Além disso, é fundamental sublinhar que para Clara, a vocação nasce pela “inspiração divina” ou por sua peculiar “iluminação”23 e é sempre devida a Deus; algumas vezes afirma que Deus chamou ou chama, outras vezes é o Espírito Santo quem chama24. Coloca a vocação sempre muito próxima à conversão, exigência radical do seguimento de Jesus Cristo25.
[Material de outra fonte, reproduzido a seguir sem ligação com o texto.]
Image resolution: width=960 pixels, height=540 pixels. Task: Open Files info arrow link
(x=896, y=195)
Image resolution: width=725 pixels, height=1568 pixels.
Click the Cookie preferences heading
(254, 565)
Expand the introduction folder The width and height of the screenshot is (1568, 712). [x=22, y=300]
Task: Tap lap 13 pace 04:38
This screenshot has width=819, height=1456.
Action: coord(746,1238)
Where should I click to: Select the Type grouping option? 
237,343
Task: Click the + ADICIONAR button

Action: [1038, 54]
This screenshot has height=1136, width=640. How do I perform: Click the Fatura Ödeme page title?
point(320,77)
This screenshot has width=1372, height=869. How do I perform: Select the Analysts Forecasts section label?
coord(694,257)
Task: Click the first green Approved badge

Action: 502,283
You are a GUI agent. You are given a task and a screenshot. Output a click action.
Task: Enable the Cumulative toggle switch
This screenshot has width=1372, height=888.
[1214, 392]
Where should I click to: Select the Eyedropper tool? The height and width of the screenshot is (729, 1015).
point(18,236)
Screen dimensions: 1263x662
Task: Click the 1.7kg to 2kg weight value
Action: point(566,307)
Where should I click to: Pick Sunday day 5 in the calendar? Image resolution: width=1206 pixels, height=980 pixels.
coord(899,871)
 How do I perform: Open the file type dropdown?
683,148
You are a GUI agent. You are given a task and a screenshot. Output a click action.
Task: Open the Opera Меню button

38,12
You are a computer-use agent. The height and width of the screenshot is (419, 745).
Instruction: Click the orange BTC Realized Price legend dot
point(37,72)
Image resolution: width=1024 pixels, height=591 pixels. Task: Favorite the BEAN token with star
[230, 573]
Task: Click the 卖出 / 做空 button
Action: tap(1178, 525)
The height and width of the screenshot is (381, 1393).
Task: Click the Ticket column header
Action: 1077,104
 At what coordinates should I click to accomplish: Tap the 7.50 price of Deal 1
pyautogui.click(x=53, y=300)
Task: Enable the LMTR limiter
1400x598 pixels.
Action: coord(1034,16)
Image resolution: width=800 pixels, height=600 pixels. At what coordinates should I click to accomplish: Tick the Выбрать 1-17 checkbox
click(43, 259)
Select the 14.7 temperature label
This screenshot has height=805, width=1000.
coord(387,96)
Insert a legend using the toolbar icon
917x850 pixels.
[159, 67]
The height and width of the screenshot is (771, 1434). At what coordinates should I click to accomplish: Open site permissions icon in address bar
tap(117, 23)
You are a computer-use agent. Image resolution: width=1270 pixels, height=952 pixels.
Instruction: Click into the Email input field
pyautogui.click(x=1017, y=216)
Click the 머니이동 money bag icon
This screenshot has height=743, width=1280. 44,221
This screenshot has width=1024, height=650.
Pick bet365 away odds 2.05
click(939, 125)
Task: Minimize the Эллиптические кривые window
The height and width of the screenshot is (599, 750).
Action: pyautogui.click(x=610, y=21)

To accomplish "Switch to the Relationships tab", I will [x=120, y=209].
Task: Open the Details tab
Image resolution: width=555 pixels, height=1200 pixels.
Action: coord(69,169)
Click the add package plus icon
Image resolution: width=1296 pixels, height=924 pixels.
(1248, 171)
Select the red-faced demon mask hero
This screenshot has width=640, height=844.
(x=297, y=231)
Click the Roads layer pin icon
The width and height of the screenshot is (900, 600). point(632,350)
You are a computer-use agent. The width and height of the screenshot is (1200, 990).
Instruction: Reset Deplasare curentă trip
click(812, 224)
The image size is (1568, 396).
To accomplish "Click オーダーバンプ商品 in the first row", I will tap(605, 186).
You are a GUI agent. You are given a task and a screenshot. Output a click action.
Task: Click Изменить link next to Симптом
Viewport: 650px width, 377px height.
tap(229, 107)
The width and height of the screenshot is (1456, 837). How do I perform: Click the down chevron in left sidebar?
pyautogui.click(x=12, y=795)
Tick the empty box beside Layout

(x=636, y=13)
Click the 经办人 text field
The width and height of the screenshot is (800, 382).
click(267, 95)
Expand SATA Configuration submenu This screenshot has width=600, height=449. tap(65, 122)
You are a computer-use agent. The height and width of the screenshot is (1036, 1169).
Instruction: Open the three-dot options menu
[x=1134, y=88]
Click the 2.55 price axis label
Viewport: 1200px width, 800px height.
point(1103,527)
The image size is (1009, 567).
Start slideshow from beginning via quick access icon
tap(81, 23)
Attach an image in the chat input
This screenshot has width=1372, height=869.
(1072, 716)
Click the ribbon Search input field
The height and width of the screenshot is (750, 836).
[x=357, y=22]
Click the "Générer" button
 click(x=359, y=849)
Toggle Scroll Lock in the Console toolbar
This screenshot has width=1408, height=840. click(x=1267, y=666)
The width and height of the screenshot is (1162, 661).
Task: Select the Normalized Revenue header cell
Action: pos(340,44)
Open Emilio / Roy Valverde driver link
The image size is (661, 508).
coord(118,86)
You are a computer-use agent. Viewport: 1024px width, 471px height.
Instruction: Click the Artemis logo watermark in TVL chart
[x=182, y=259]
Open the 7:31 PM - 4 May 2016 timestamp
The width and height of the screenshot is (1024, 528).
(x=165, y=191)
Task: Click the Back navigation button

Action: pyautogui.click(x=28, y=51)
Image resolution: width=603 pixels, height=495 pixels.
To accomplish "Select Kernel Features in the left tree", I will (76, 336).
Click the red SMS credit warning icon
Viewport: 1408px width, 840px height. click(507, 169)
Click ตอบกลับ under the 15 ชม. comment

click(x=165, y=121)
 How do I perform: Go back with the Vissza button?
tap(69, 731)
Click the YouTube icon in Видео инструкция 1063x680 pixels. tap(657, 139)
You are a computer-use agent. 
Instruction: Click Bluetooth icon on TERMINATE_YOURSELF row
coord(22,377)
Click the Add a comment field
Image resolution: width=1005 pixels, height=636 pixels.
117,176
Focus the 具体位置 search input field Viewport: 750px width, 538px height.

3. Inspiração Divina, Conversão, Seguimento de Jesus Cristo, Pobreza



É interessante nos determos para aprofundar agora em que sentido Clara usa os termos inspiração divina e conversão, ao falar de sua própria vocação e das irmãs que com ela compartilharam o mesmo ideal. Para compreender melhor a conotação evidentemente evangélica de sua opção, é necessário fazer uma breve indicação de sua concepção do seguimento de Jesus Cristo na escolha radical de pobreza.


3.1. Inspiração Divina


O mistério divino do chamado que Deus dirigiu a Clara foi concretizado no desabrochar de um carisma claustral contemplativo, caracterizado pela pobreza evangélica e pela unidade das irmãs no ideal de sororidade. Contemplação, pobreza, sororidade e clausura são elementos fundamentais do novo estilo de vida iniciado por Clara. O nascimento de uma Ordem religiosa tão original e inovadora frente ao modelo monacal da época provém da graça do Espírito ou, se quisermos usar as expressões de Clara, surge da “inspiração divina” levada a sério e assumida por ela e pelas “irmãs que o Senhor lhe dera”26. Quando a inspiração divina foi experienciada por Clara como um carisma, produziu certas estruturas humanas; em primeiro lugar um novo estilo de vida religiosa na Igreja, depois uma Forma de Vida (Regra) e os escritos espirituais. Clara teve convicção do carisma que recebeu, de sua singular vocação que proveio de Deus como “inspiração” e “iluminação”, como uma graça clara e única, responsável pela infusão de uma força interior de decisão.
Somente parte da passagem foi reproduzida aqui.